Exercise objective -
Turn the items, from the start through the line containing "The height and", inclusive, into a JSON list of strings with one string per line, omitting blank lines. Leave the pictures out of the answer.

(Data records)

---+---

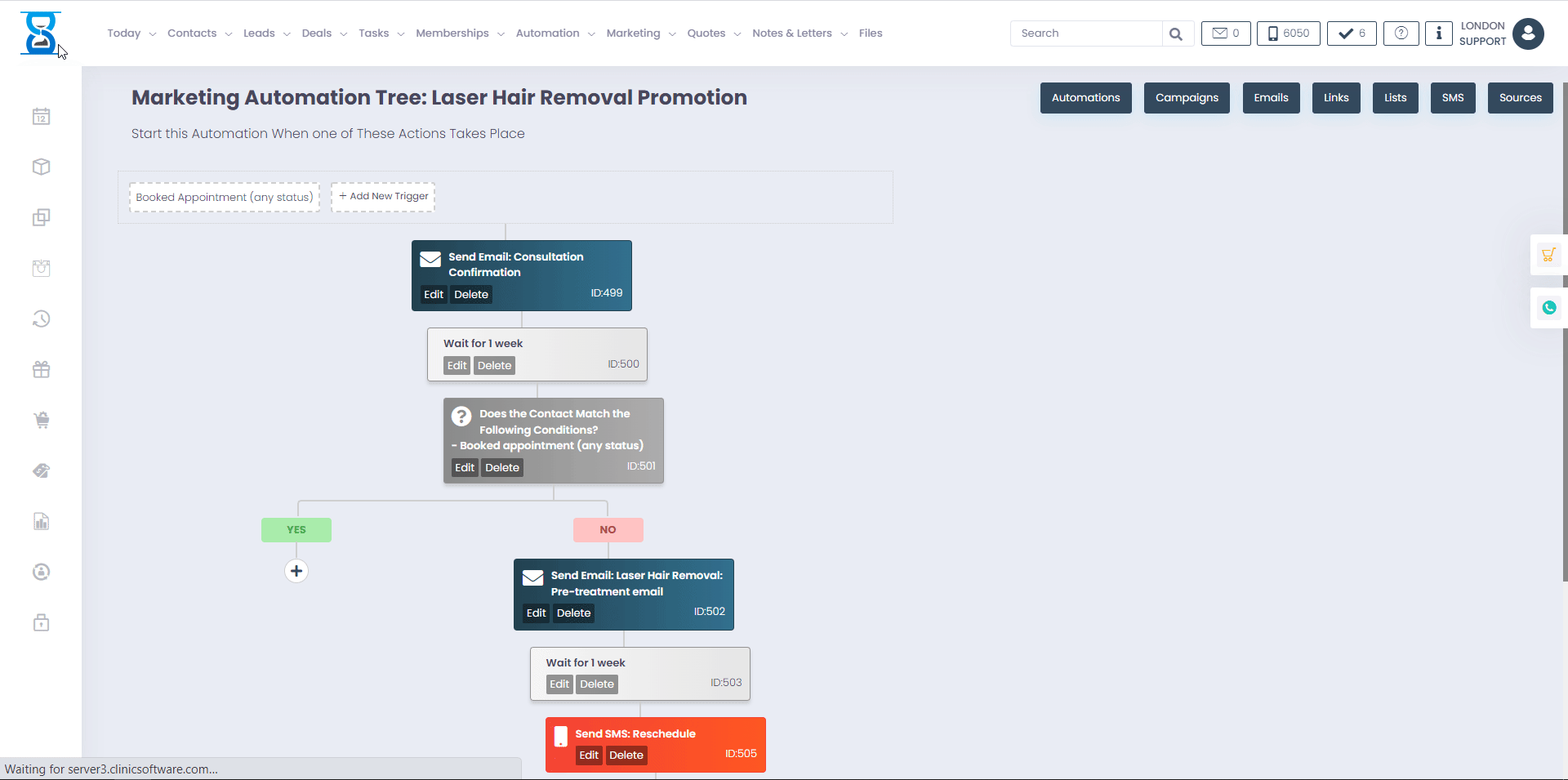Edit the Wait for 1 week step ID:500
This screenshot has height=780, width=1568.
(x=456, y=365)
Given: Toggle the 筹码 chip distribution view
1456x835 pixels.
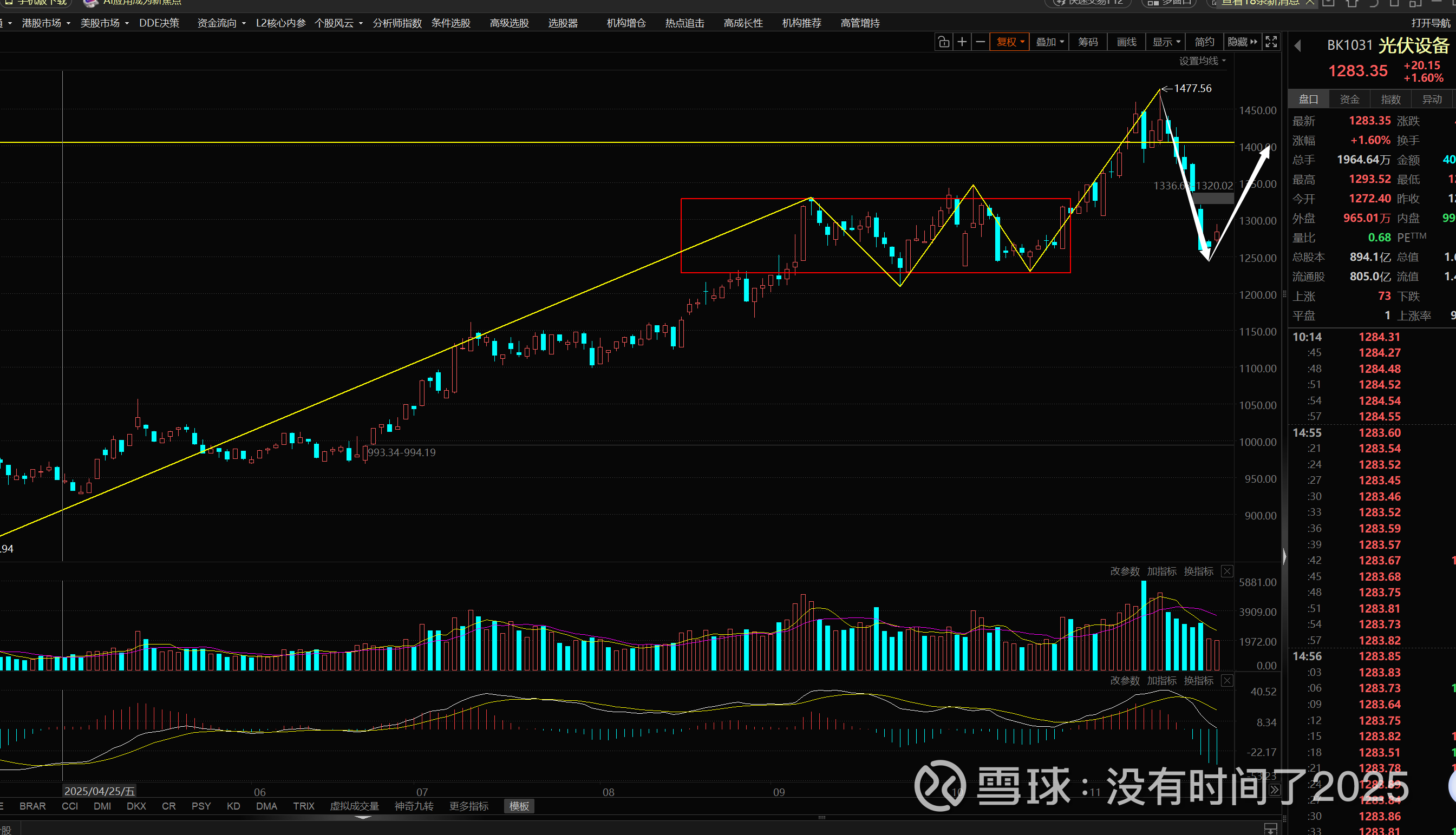Looking at the screenshot, I should pos(1088,42).
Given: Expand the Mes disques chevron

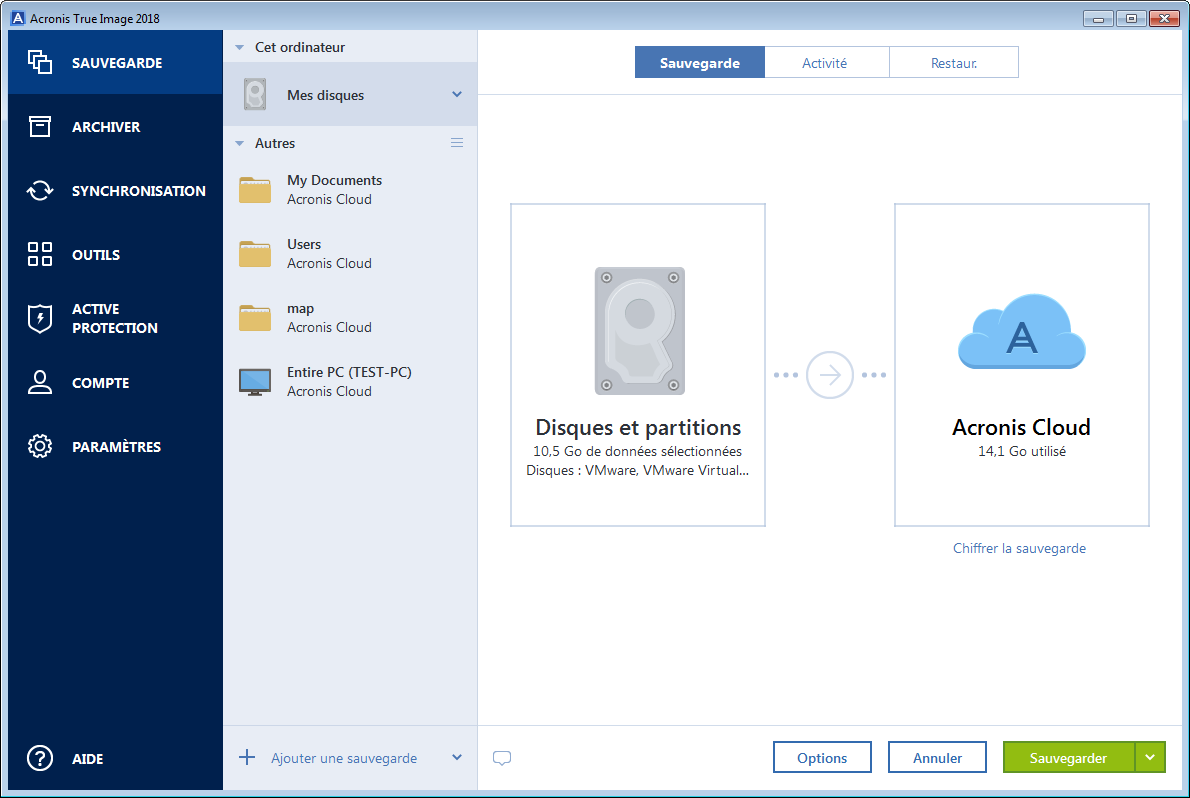Looking at the screenshot, I should pos(458,94).
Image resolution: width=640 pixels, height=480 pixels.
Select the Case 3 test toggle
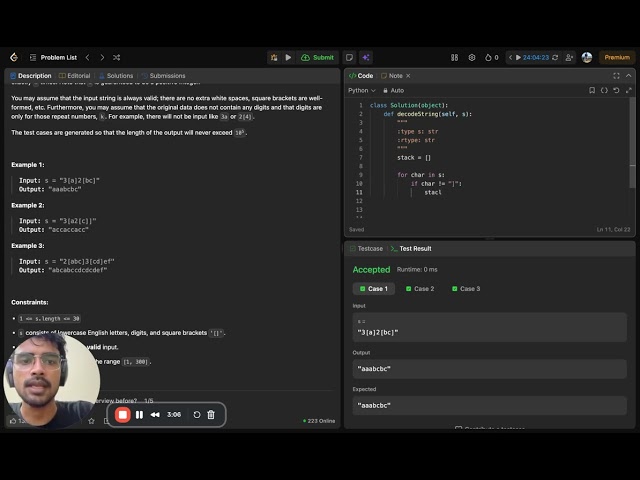466,289
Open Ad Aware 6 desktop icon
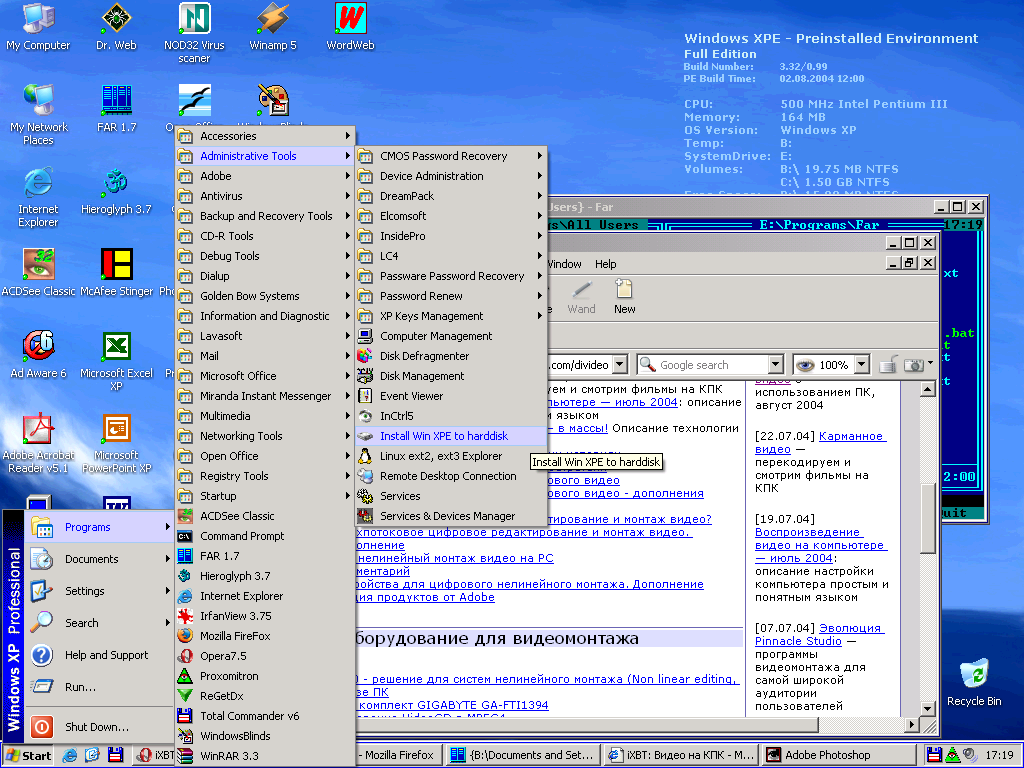The height and width of the screenshot is (768, 1024). tap(38, 346)
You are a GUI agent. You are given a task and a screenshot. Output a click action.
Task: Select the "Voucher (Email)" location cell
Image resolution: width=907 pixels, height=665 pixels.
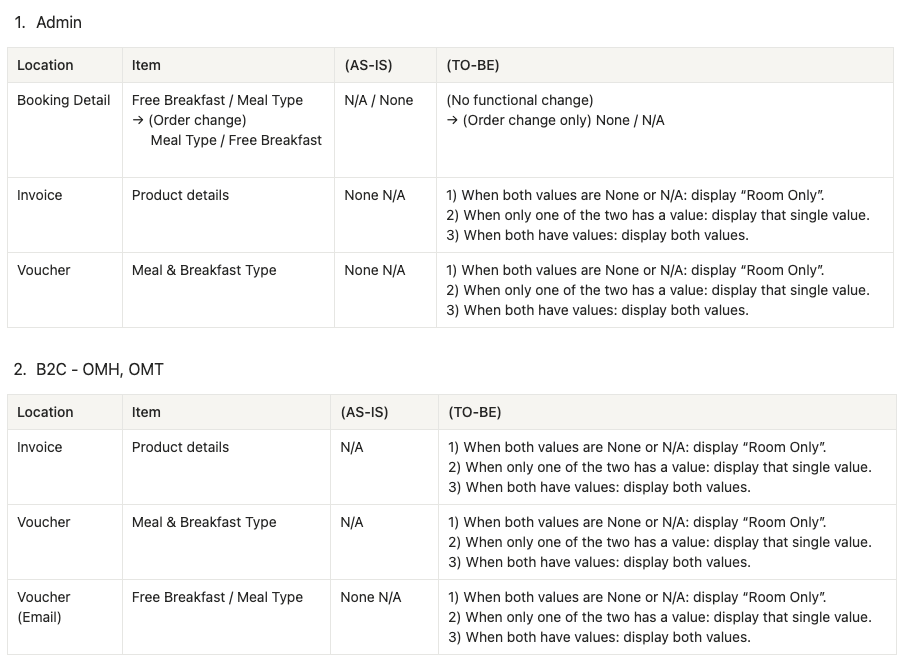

---+---

Full answer -
[
  "Edit the Wait for 1 week step ID:500",
  "This screenshot has height=780, width=1568.",
  "(x=456, y=365)",
  "Given: Toggle the 筹码 chip distribution view",
  "1456x835 pixels.",
  "Looking at the screenshot, I should pos(1088,42).",
  "Given: Expand the Mes disques chevron",
  "Looking at the screenshot, I should pos(458,94).",
  "Image resolution: width=640 pixels, height=480 pixels.",
  "Select the Case 3 test toggle",
  "466,289",
  "Open Ad Aware 6 desktop icon",
  "The height and width of the screenshot is (768, 1024). tap(38, 346)"
]